[Dataset records]:
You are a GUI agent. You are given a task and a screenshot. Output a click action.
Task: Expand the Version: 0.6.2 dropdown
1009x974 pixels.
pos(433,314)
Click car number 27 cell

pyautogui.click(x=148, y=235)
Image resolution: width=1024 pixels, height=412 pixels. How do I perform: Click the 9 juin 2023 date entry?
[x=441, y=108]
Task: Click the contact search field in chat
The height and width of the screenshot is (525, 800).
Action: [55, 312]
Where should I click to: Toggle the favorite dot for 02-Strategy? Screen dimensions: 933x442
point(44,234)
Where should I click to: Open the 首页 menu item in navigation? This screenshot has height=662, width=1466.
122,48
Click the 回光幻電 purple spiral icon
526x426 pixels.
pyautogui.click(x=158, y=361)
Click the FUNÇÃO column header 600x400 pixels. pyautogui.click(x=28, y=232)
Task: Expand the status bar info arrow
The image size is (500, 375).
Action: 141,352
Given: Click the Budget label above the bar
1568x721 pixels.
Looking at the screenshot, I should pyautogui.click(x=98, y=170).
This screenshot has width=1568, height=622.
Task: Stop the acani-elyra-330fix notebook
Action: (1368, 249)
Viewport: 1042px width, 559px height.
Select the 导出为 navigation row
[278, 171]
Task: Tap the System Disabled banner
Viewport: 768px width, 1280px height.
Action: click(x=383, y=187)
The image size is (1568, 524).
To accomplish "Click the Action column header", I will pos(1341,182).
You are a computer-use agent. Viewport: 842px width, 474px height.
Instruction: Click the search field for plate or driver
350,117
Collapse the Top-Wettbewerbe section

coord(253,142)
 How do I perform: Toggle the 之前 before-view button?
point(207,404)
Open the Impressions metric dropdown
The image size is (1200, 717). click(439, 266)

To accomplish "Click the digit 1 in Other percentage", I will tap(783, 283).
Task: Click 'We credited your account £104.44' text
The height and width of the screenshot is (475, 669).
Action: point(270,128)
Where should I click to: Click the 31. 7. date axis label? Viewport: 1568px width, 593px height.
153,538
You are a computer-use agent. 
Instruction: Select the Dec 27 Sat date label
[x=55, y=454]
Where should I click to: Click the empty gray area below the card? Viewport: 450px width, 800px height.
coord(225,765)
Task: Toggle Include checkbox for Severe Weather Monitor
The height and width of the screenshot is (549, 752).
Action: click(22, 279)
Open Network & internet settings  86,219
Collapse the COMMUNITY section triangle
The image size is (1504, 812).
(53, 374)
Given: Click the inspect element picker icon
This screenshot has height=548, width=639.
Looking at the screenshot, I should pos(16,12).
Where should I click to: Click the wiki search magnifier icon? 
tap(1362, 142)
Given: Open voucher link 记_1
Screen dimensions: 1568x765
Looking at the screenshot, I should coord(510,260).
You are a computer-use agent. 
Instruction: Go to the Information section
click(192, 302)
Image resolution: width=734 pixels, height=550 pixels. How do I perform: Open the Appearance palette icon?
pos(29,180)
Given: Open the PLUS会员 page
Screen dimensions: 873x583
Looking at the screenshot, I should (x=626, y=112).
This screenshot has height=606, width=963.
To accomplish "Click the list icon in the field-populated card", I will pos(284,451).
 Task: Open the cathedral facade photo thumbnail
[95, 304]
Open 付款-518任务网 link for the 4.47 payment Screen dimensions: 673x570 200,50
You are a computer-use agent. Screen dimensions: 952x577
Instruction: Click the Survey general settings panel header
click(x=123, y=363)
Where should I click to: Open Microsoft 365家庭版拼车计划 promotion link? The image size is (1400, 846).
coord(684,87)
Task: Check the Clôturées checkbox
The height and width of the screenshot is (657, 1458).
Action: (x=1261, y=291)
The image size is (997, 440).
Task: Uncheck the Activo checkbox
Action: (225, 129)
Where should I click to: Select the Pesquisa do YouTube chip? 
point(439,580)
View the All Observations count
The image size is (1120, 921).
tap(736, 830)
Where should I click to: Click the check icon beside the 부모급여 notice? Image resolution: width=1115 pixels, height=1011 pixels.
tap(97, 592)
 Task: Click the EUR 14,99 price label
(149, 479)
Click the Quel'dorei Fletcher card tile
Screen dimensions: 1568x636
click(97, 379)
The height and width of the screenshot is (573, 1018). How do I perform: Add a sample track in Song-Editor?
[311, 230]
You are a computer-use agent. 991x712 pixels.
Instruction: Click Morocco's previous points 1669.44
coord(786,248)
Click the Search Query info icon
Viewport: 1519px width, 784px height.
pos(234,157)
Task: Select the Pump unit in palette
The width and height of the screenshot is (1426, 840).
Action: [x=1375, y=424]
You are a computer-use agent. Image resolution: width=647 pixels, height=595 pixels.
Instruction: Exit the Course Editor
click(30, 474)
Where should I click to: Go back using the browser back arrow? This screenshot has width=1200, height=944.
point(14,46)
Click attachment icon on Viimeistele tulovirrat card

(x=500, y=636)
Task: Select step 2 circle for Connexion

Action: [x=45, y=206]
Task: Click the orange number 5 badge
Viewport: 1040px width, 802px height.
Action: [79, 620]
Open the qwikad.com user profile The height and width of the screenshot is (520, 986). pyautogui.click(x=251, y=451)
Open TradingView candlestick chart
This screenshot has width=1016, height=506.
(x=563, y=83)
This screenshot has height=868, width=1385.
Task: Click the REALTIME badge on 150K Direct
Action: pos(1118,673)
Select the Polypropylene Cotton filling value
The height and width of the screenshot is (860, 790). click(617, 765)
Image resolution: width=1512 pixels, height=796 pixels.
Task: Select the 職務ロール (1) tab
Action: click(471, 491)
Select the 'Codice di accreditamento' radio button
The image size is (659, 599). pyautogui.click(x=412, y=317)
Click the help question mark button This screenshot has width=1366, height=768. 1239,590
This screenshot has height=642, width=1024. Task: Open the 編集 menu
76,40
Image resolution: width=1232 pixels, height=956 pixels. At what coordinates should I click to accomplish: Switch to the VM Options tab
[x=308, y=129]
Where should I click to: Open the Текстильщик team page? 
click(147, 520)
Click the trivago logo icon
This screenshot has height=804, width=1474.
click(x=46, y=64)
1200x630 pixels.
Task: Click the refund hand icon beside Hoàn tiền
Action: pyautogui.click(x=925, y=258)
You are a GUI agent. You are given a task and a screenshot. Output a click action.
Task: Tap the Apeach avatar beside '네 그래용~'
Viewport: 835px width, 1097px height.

[Problem details]:
Format the lines from the one containing "Click the trivago logo icon" through the one containing "Action: pyautogui.click(x=925, y=258)", inclusive, as a numbered list, omitting any blank lines.

[Correct response]:
1. Click the trivago logo icon
2. This screenshot has height=804, width=1474.
3. click(x=46, y=64)
4. 1200x630 pixels.
5. Task: Click the refund hand icon beside Hoàn tiền
6. Action: pyautogui.click(x=925, y=258)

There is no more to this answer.